A team from the Warwick Manufacturing Group (WMG) at the University of Warwick has created the new test, which works in-situ during a battery’s normal operation without impeding its performance.
The researchers tested the new technology on standard commercially available batteries, which could enable advancements in battery materials science, flexible battery charging rates, and thermal and electrical engineering of new battery materials and technology.
Manufactures often stipulate a maximum charging rate or intensity for batteries based on what they think are the crucial temperature and potential levels to avoid. However, they were unable to test the internal temperature of a battery without significantly affecting the overall performance.
Manufacturers have had to rely on a limited, external instrumentation, where they were unable to provide precise readings. This led manufacturers to passing very conservative limits on maximum charging speed or intensity to ensure the battery is not damaged or suffering from catastrophic failure.

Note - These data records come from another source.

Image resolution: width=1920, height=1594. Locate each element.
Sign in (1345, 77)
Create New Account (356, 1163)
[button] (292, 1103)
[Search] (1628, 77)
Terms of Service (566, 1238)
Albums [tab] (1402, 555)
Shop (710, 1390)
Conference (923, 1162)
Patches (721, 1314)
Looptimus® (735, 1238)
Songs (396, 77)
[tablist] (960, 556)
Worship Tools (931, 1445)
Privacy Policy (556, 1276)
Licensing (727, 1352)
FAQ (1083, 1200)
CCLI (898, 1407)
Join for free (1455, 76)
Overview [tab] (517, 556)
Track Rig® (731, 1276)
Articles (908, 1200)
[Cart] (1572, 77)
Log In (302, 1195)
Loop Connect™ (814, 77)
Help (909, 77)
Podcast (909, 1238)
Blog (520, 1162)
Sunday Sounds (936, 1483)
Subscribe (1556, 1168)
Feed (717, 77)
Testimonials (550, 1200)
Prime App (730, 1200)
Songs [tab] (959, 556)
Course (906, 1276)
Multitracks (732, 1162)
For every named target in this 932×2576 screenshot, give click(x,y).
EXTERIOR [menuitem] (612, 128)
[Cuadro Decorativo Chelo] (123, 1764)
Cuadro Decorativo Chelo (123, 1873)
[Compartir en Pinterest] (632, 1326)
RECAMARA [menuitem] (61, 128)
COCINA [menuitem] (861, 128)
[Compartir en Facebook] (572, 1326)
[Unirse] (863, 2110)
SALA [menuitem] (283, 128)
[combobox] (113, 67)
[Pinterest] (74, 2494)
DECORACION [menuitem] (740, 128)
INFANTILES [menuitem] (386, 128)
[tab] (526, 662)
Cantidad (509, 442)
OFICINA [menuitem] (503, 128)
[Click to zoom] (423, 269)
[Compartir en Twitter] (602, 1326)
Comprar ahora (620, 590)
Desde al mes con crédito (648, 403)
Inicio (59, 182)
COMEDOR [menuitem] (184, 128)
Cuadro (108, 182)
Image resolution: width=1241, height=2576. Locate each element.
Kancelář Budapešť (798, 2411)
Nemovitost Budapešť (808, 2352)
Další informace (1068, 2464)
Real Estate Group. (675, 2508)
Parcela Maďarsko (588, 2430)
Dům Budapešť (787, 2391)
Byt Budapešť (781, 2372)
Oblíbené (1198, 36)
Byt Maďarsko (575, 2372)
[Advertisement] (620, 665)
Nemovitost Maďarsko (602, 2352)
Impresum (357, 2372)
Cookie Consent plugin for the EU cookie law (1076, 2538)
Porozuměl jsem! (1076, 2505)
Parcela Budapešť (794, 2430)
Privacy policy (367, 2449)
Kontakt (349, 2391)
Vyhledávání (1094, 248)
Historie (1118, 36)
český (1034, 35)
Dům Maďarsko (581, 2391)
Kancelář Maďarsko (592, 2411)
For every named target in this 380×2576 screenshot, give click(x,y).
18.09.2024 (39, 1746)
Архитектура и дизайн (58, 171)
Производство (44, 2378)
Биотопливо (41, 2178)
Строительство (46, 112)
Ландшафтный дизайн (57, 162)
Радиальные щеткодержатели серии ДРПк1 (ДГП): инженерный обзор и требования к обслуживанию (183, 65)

“This could bring huge benefits to areas such as motor racing which would gain obvious benefits from being able to push the performance limits, but it also creates massive opportunities for consumers and energy storage providers,” Tazdin Amietszajew, PhD, the WMG researcher who led on this research, said in a statement. “Faster charging as always comes at the expense of overall battery life but many consumers would welcome the ability to charge a vehicle battery quickly when short journey times are required and then to switch to standard charge periods at other times.
“Having that flexibility in charging strategies might even/further down the line help consumers benefit from financial incentives from power companies seeking to balance grid supplies using vehicles connected to the grid. This technology is ready to apply now to commercial batteries but we would need to ensure that battery management systems on vehicles, and that the infrastructure being put in for electric vehicles, are able to accommodate variable charging rates that would include these new more precisely tuned profiles/limits.”
When a battery is over heated, it risks severe damage, particularly to its electrolyte. This could also result in dangerous situations where the electrolyte breaks down to form gases that are both flammable and cause significant pressure to build up.
Overcharging of the anode can lead to so much Lithium electroplating that it forms metallic dendrites and eventually pierces the separator, causing an internal short circuit with the cathode and subsequent catastrophic failure.
How it works
The new direct in-situ battery sensing employs miniature reference electrodes and Fibre Bragg Gratings (FBG) threaded through a bespoke strain protection layer.
The researchers then applied an outer skin of fluorinated ethylene propylene (FEP) over the fiber, adding chemical protection from the corrosive electrolyte.
The device can then have direct contact with all the key parts of the battery and withstand electrical, chemical and mechanical stress inflicted during the batteries operation while still enabling precise temperature and potential readings.
It also has the potential to help the design of energy storage systems for high performance applications, including motor racing and grid balancing.